(Location data for words and elements)
::::::::::
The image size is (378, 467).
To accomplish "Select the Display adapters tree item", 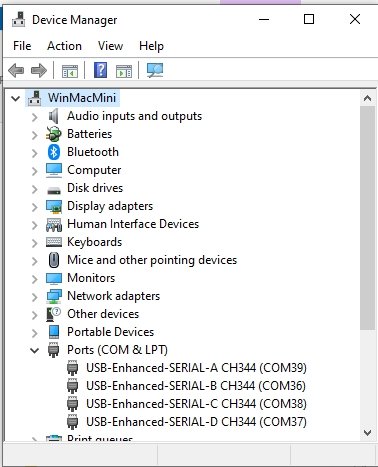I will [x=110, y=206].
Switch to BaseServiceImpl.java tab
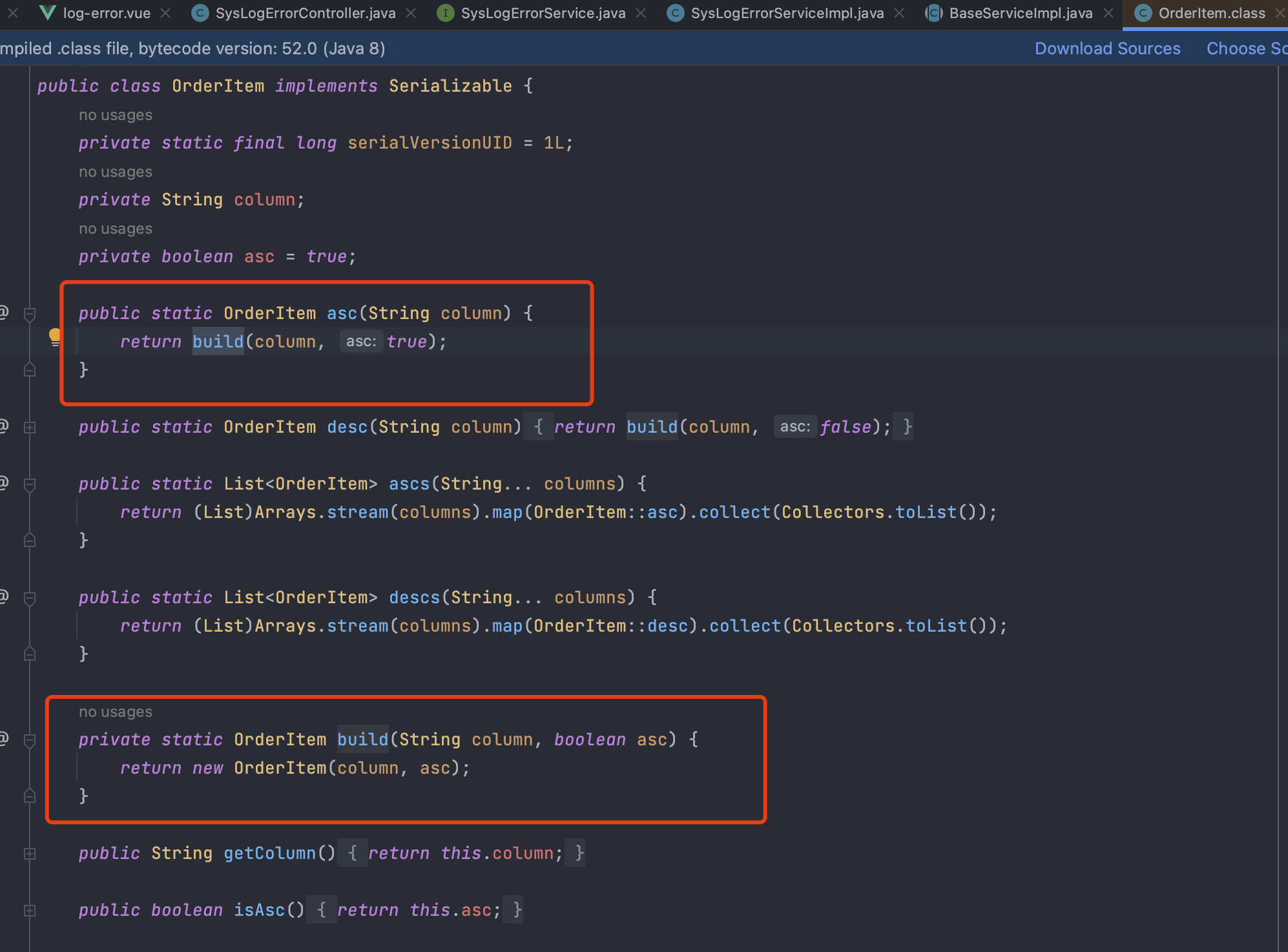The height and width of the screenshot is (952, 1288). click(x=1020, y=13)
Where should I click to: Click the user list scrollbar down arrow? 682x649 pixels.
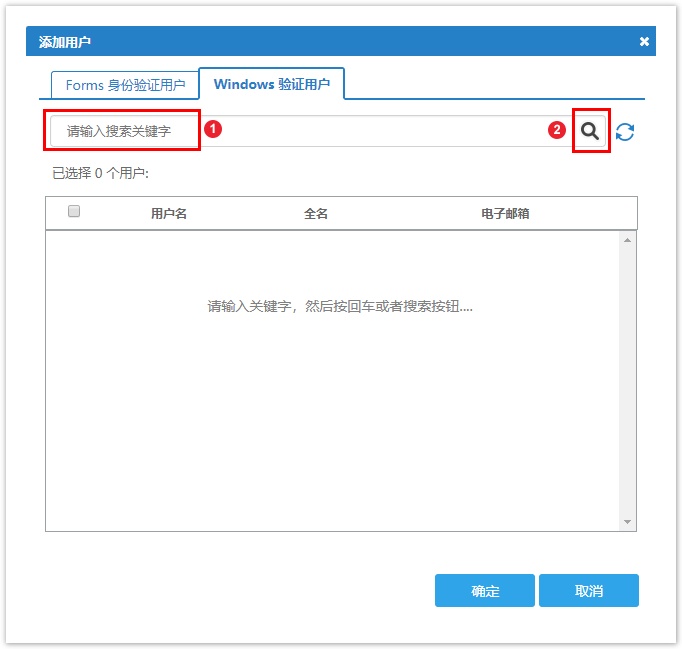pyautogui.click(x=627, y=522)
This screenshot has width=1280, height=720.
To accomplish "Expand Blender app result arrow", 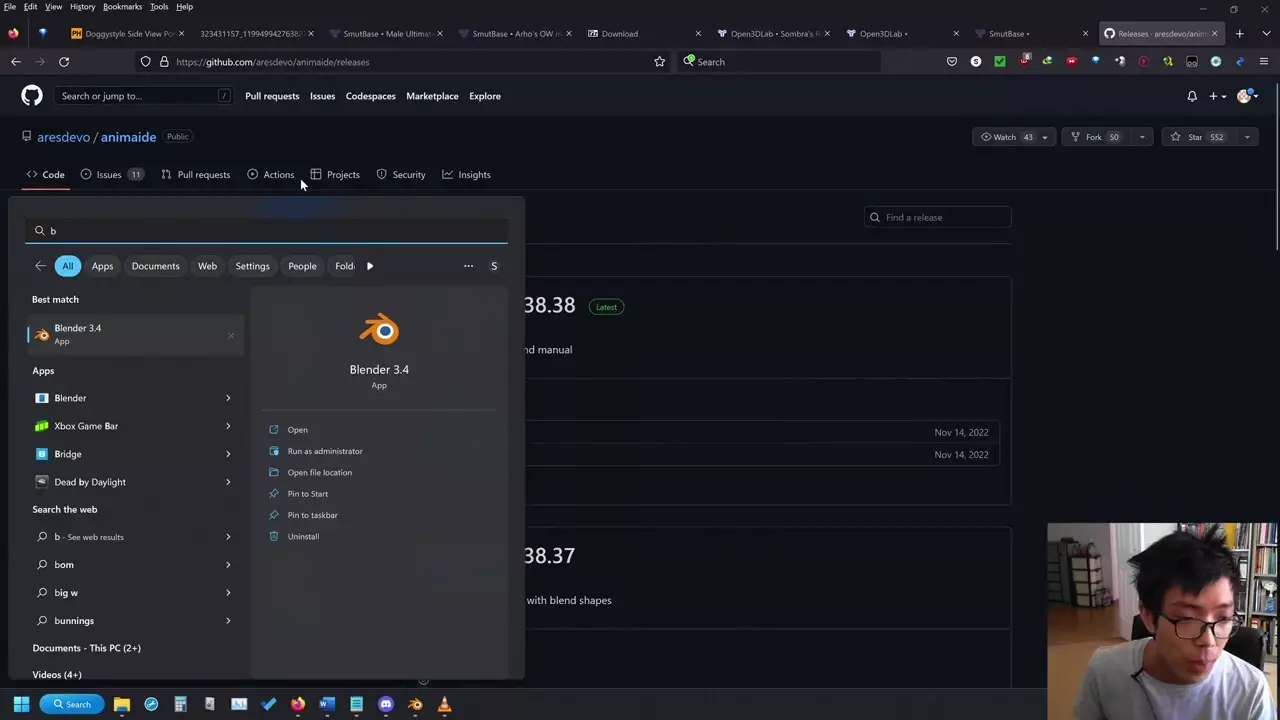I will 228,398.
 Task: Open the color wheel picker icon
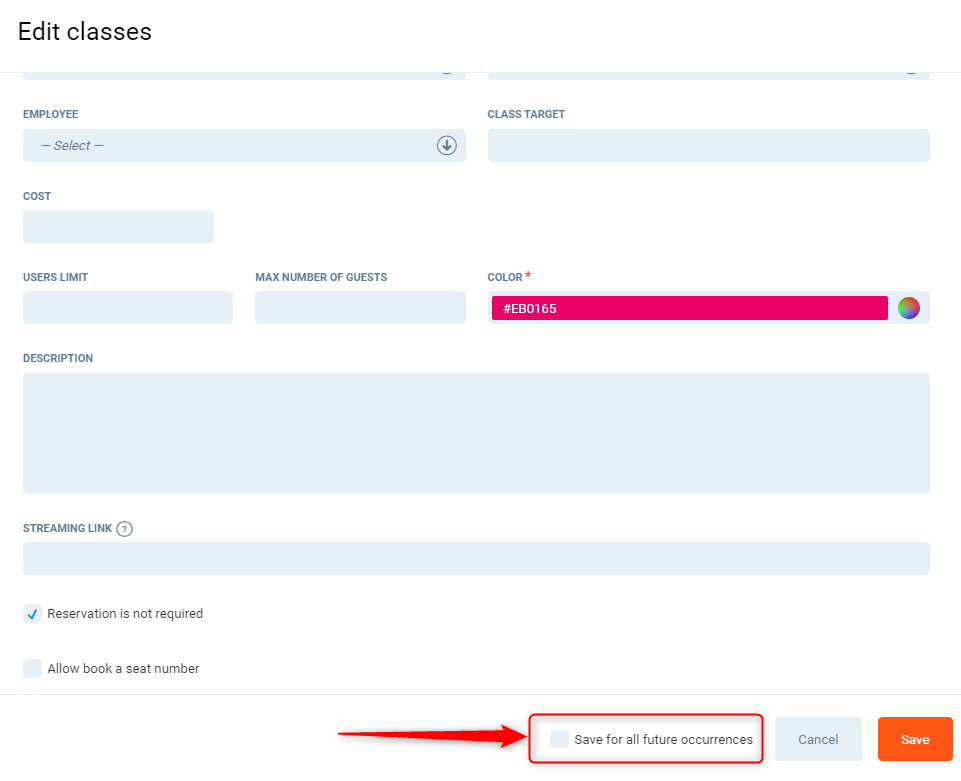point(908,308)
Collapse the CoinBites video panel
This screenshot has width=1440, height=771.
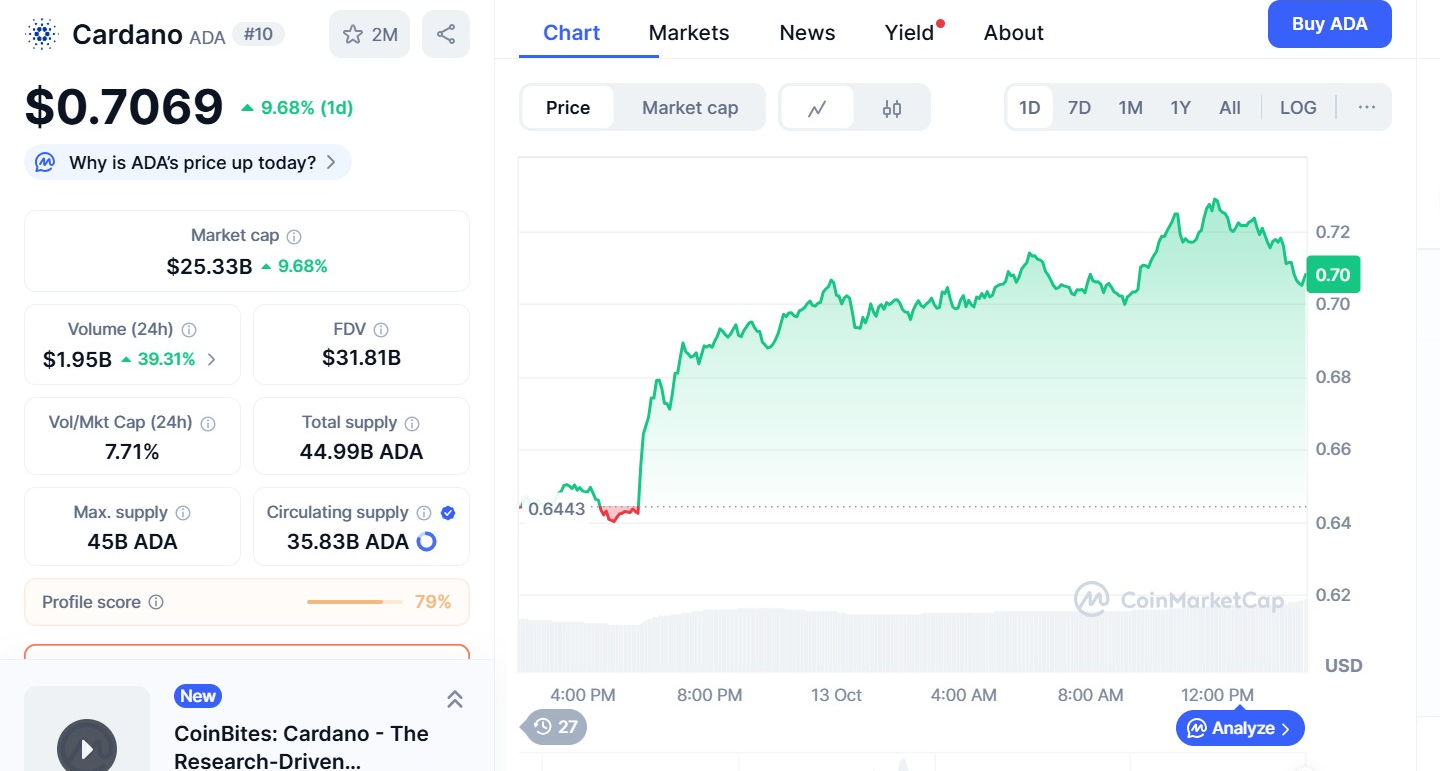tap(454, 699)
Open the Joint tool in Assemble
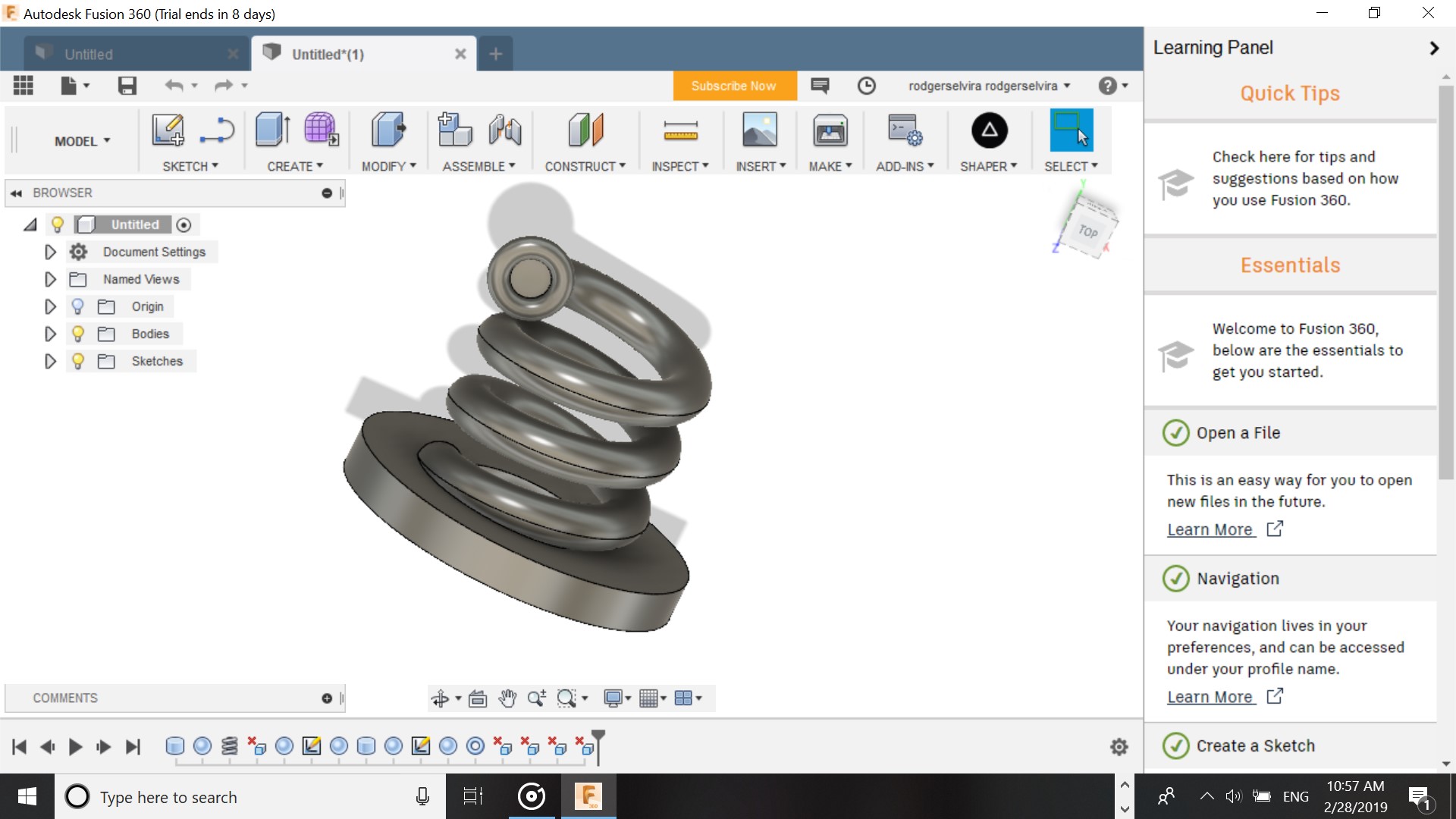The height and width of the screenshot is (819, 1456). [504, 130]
::::::::::
Task objective
Turn the rows from the line containing "Collapse the CoinBites video panel" through the end of the rows into a JSON list of strings, one string per line, with blank lines dropped. Leave the pictures out of the list.

The response
[
  "Collapse the CoinBites video panel",
  "This screenshot has width=1440, height=771.",
  "tap(454, 699)",
  "Open the Joint tool in Assemble",
  "The height and width of the screenshot is (819, 1456). [504, 130]"
]